On March 23, the Azerbaijan Grand Prix, which was slated to be held from June 5 to 7, also fell victim to postponement.
Chase Carey, the CEO of F1, released a statement on the same day as the Azerbaijan delay addressing the structure of the rest of the season, saying that the season would go on “with a revised calendar of between 15-18 races.”
While some have speculated about a combined 2020-21 “super season” or an ultra-condensed season starting in June that would have numerous back-to-back races, the FIA has not yet released an official revised calendar at the time of publication.
With the delay of the season, F1 drivers are finding creative ways to spend their off-season while self-isolating at home.
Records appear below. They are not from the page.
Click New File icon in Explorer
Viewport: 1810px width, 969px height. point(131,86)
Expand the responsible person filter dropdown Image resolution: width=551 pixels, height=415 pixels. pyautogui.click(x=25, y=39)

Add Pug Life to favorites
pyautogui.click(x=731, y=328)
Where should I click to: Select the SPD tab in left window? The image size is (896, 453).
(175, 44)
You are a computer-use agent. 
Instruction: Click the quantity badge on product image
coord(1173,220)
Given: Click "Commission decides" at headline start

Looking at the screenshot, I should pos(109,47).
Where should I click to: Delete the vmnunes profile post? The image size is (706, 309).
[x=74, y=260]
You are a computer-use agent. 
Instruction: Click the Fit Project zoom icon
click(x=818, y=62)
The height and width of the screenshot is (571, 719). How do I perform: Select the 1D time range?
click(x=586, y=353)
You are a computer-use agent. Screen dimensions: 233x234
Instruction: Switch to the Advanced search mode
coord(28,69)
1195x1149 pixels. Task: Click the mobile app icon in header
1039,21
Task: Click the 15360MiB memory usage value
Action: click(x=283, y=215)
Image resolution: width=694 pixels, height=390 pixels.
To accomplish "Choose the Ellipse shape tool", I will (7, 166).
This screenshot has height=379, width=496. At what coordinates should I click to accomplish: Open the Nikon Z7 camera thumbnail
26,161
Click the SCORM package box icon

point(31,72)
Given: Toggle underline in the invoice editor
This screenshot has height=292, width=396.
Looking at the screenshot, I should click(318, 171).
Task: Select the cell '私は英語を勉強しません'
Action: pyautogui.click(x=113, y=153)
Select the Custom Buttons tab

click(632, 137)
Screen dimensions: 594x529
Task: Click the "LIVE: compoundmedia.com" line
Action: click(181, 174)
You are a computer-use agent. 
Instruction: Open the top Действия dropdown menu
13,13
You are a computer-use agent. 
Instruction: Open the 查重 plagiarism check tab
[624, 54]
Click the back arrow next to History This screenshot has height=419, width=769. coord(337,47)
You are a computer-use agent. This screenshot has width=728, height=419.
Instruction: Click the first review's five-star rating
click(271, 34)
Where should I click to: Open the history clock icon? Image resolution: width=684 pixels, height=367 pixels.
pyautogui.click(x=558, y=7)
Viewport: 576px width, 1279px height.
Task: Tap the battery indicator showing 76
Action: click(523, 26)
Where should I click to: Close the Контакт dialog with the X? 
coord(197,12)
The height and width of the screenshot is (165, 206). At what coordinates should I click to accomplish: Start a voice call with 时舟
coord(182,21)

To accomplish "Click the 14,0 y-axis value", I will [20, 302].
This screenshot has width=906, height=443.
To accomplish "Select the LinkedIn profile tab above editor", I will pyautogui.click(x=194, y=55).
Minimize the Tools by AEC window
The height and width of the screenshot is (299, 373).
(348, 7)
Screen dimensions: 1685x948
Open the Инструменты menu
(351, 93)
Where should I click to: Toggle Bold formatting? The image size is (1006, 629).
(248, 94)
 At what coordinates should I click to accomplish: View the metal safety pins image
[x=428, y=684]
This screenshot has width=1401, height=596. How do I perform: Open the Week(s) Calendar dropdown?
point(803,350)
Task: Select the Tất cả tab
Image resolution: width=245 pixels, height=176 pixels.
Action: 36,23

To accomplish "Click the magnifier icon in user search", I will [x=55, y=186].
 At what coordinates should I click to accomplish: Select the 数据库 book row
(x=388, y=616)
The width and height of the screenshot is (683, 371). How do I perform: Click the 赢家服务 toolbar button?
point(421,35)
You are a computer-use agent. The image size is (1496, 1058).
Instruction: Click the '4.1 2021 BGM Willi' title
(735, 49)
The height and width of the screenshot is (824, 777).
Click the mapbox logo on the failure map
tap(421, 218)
Many have adapted their physical training regimen for home workouts, with Renault’s Daniel Ricciardo frequently posting his physical activity on his Instagram story. Others, such as McLaren’s Lando Norris, have been leading the charge in video game racing.
F1 held the virtual Bahrain Grand Prix in the PC version of the F1 2019 video game, with Norris joining other pro racing drivers and skilled motorsport gamers for the race. The Bahrain Grand Prix is the first in a series of online F1 races that will take place in lieu of their real-life delayed races until May.
It is not clear when and where the 2020 Formula 1 season will start, nor how many races it will last or the money it might lose from the Coronavirus pandemic. Yet the FIA’s main priority is clear through its drastic decisions: safety for all.